False Sense of Security

I have never forgotten my high school Driver's Ed teacher's exact words: "Do not let yourself be lulled into a false sense of security." This is good advice for driving, but it has also  proven to be great lifelong advice for me while raising kids who have multiple special needs. Since our first babies were born, we haven't known what was coming next. The kids frequently get sick, we have a heart defect to monitor yearly, another child has a heart "anomaly" that we keep track of, we have hearing loss issues to monitor, eye problems have cropped up, surgeries for tubes in ears and tonsils removed, blood tests to check levels of meds and internal organ functioning, changing sensory issues, allergies, behavior changes, sleep changes, med changes, school challenges...the list goes on and on. 
No parent ever knows what is coming next for their kids, and even if you have typically developing kids, there are surprises and challenges along the way. I think because our kids have special needs, we probably have a different type and higher frequency of challenges that take us by surprise. Sometimes it strikes me that this crazy life of ours isn't "normal," it's not the typical experience of most families to face the daily challenges that we do. It does feel normal to me, because it's always been this way. You get used to the years and years of sleep deprivation, anxiety, ups and downs. Especially when I have time to sit and think, I realize I'm really tired. Most parents are tired, I know, but I wonder what it's like to not have kids with special needs that can be so exhausting at times. I wonder if it's "normal" to be bone-soul-tired as often as I am. 
My trick is I never sit down. I just keep going and going, like that old Energizer Bunny commercial. My sweet, naive husband frequently makes the mistake of sitting down (and trying to "relax"- ha! Has he met our kids??), which makes him realize how exhausted he is, which makes him not want to get up to do the next thing that has to be done. But I rarely sit down.

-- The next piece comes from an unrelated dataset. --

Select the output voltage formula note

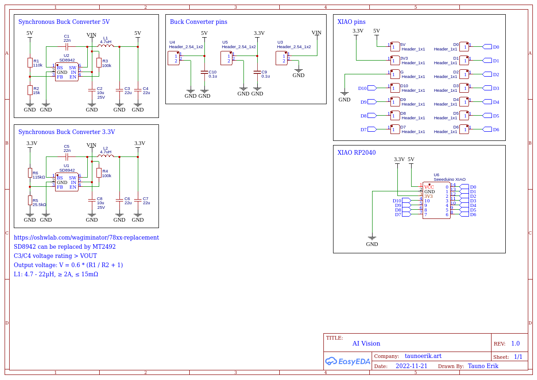pyautogui.click(x=68, y=265)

I know if I do, I'll be done. I'll realize how completely spent I am, and I just won't be able to get up again. But if I stay on my feet and keep doing the Mama Thing, I'm able to keep the exhaustion from creeping in.

One thing that really aggravates me, though, is that for all the energy I feel like I expend, there is still so incredibly much that still needs to be done each day. There are often four little mouths asking me for something, eight arms needing hugs, knees needing bandaids, feet that need rollerblades put on them, bike seats that need adjusting, shoes that need finding, floors that need cleaning, toilets that need de-peeing, kids to be fed and drinks to be given, laundry to be done, groceries to be bought, therapies to be attended, meds to be given, brushing to be completed, fights to be solved, dust bunnies to be found, hamsters to be fed, toys to be put away, sheets to be changed because someone peed in them, doctors to be called...sometimes all in one day! 

I always feel like I have to be "on guard" for whatever unexpected thing might cross our path. Watchful, but not overbearing. Attentive but not hovering. Just when you think the kids' behavior issues are relatively under control- no one has broken anything or drawn blood for a while- a huge rage creeps up. Just when you think you're taking your kid into the doctor for a routine checkup, you're told you need an immediate EKG because the doctor hears something alarming in your baby's heart. Just when you think everyone might actually be sleeping through the night for once in 10 years, someone wakes up with a night terror. 

Parenthood is full of surprises, some fantastic, some terrifying. You never know what each day will hold until you live it. I've learned I have to cherish each fragile moment that is good, and deal with the challenging moments as they come.  I'm never lulled into a "false sense of security," because I've learned how very delicate and changing life can be, but I am able to squeeze the joy out of all our great moments as a family. And I'm content with that.